Two Wisconsin lawmakers are proposing three bills to help Wisconsin’s pollinator species.
It’s called the “Pollinator Protection Package, and it was unveiled earlier today by State Senator Melissa Agard, a Democrat from Madison and State Representative Lee Snodgrass, a Democrat from Appleton. Senator Agard says steps to protect pollinators are crucial.
“Over the past 30 years, Wisconsin’s native pollinator populations have suffered severe losses due to human development, improper pesticide use, invasive pests, and diseases. And because of this and other factors, we’ve seen an over 60 percent decrease in pollinator populations in our state,” says Agard.
The bills come as pollinators – bees, yes, but also butterflies, moths, bats and birds – are facing a severe population decline. The United States Department of Agriculture cites a combination of factors for pollinator decline, including pathogens, exposure to pesticides and other chemicals, loss of habitat, loss of species and genetic diversity, and climate change.
This package of bills would target one of those key factors – pesticides.
The bills would prevent the state from using a type of harmful pesticide in protected wildlife areas, allow local governments to regulate pesticides to protect pollinators, and make sure that plants containing certain pesticides can’t be labeled as “pollinator friendly.”
One common type of pesticide, neonicotinoids or ‘neonics,’ have been linked to colony collapse disorder, which harms bee colonies.
The proposed bills would not regulate these pesticides on privately-owned agricultural land, which takes up a huge portion of the state. That would be up to local governments, so it’s uncertain whether the use of neonics would significantly reduce as a result of these bills.

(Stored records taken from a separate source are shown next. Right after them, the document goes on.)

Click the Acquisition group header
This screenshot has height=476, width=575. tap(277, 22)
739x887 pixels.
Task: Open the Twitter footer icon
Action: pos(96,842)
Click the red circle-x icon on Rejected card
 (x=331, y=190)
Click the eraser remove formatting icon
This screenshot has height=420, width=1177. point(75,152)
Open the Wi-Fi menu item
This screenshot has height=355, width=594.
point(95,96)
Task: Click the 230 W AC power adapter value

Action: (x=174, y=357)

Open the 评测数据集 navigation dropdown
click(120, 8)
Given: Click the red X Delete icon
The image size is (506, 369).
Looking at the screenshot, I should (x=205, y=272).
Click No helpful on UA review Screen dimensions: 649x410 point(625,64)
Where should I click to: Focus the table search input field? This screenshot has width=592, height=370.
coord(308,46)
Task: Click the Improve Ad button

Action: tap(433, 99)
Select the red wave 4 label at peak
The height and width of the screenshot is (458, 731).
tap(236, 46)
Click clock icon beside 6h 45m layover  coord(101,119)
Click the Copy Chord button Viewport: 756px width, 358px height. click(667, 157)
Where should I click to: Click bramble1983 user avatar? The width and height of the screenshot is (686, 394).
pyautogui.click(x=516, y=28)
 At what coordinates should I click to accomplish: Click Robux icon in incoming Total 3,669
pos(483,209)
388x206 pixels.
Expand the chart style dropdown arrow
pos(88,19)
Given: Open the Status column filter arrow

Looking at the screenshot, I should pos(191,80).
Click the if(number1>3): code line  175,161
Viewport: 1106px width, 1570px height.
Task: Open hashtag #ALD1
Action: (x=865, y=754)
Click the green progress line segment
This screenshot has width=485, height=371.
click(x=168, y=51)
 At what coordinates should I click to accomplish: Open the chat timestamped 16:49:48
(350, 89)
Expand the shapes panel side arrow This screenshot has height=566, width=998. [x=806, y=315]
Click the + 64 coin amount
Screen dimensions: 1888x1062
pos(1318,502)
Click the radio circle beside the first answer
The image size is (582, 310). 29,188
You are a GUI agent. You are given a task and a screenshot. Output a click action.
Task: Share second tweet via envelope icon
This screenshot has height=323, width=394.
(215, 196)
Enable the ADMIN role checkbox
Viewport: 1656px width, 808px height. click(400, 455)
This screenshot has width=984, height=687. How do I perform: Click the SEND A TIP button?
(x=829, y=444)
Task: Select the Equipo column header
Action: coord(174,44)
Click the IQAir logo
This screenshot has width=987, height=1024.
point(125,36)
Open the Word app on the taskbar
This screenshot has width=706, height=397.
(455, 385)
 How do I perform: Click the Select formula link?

Using less pesticide is likely to help pollinators, but pesticide isn’t the only factor contributing to their decline.
A new Ecology Letters report tracks the decline of bumblebee populations in the Great Lakes region over the past 150 years. It attributes bee decline to growing industrial farmland – and the resulting decline of plant diversity and abundance.
Christelle Guédot is an associate professor of entomology at UW-Madison. She says establishing more habitat for pollinators could help them out.
“So having more habitats for them, and more connectivity between those habitats, and not have, like, islands of habitat for pollinators, would really help in bringing those populations – not necessarily back to where they were, but improving in their abundance and diversity,” says Guédot.
The loss of bees and other pollinators directly threatens our food supply and other plant species. According to the USDA, bees alone add $15 billion in crop value each year. Senator Agard breaks down those numbers for Wisconsin:
“In Wisconsin, pollinators contribute over 55 million dollars in annual crop production, 3.5 million dollars in commodities, and in fact one in three bites of food that we all consume is thanks to pollinators,” says Agard.
Locally, the City of Madison has made some steps towards rebuilding native habitats by establishing pollinator plantings full of native grasses, flowers, and shrubs. Madison has also been a “Bee City” since 2017, part of a national program committed to restoring habitats and using less pesticides.
The pollinator bills come during National Pollinator Week, which began on Monday, June 21st. The legislation, introduced today, is headed to the state assembly and senate for consideration.